I see from Fonterrier’s latest report shows they have cutting back the forecast payout to the farmers again. Notice how the price at the shop never goes down when that happens? Of course the Fonterriermen will tell you that price is affected by the export prices. And that is another thing; Stuff carried out a survey last year and found that hardly anybody else in the world pays as much for their milk as we do in New Zealand. This is even crazier when you consider the stuff is produced so close to the back doors of most of us – so there aren’t many freight costs involved either.

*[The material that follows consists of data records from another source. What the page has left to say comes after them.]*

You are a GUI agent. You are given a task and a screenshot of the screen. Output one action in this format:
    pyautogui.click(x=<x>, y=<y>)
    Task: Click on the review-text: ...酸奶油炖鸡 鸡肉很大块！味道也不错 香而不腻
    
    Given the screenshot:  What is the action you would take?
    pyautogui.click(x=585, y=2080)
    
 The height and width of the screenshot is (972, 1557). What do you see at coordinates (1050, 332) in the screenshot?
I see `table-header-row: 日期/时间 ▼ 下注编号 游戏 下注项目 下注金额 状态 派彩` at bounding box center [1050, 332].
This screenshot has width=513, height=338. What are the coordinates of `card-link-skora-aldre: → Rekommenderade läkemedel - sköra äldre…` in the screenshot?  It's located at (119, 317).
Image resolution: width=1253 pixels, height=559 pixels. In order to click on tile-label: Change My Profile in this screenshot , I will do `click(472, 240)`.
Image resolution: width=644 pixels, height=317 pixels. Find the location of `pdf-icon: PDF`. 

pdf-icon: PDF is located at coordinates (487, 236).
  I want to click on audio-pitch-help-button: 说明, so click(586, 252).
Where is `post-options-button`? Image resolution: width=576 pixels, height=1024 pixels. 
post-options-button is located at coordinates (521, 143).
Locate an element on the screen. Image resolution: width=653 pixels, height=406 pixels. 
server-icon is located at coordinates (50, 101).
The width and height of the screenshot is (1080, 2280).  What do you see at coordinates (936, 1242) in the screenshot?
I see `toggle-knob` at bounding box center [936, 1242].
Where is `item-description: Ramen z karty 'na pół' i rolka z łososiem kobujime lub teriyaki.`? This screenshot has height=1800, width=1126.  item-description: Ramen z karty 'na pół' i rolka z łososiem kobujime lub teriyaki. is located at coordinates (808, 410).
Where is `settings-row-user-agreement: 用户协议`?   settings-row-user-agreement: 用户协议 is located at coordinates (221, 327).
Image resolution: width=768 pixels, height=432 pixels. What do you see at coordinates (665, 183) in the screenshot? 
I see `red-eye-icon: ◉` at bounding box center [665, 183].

But Fonterrier’s latest report actually carried the real reason why our milk is so expensive if anyone cared to read it. It is all down to the costs of staffing and how many times do you hear employers whinge about those costs? But at Fonterrier this is not about the ordinary folks that do the ordinary jobs that make Fonterrier its money like most similar whines. This is about the costs of one or two (particularly one) members of staff who are paid well beyond anything they are even remotely worth. It would seem $5.1 million dollar salary that former CEO Andrew Ferrier got in his last year with them wasn’t enough to support the poor wee chap and thus the Fonterriers gave him a little something to help him get by. Nothing major you understand; just a spare $8.2M they had lying around.
I don’t believe in the death penalty, but I could just about go along with whichever disgusting capitalist swine that approved that being made to walk the plank. $8.2 fucking million! That is disgusting especially when he has already been paid $5.1M for his final year and gawd knows how many millions for each of the other seven years he was in that job. This kind of obscene generosity is simply rubbing the noses of everyone in New Zealand who is struggling to make ends meet right in the soiled nappies of the 1%.
Now I don’t think I am over-reacting in the slightest here because I have done some number crunching here and I it is no exaggeration to say that 99% of us will never earn as much as that bonus in our entire working lives, never mind all the millions he got in salary over that 8 year gig. I have no problem with skilled people being paid a salary that is commensurate with their skill levels and even a bit more. But this is I have worked out that even if you had a working life of 40 years and averaged $200,000 per annum for that entire time, you would still wind up $100,000 short of that bonus.
Is this that brighter future where tossers like Ferrier have their snouts firmly wedged in a platinum trough while working families struggle to afford a one litre the very product he is earning so much from?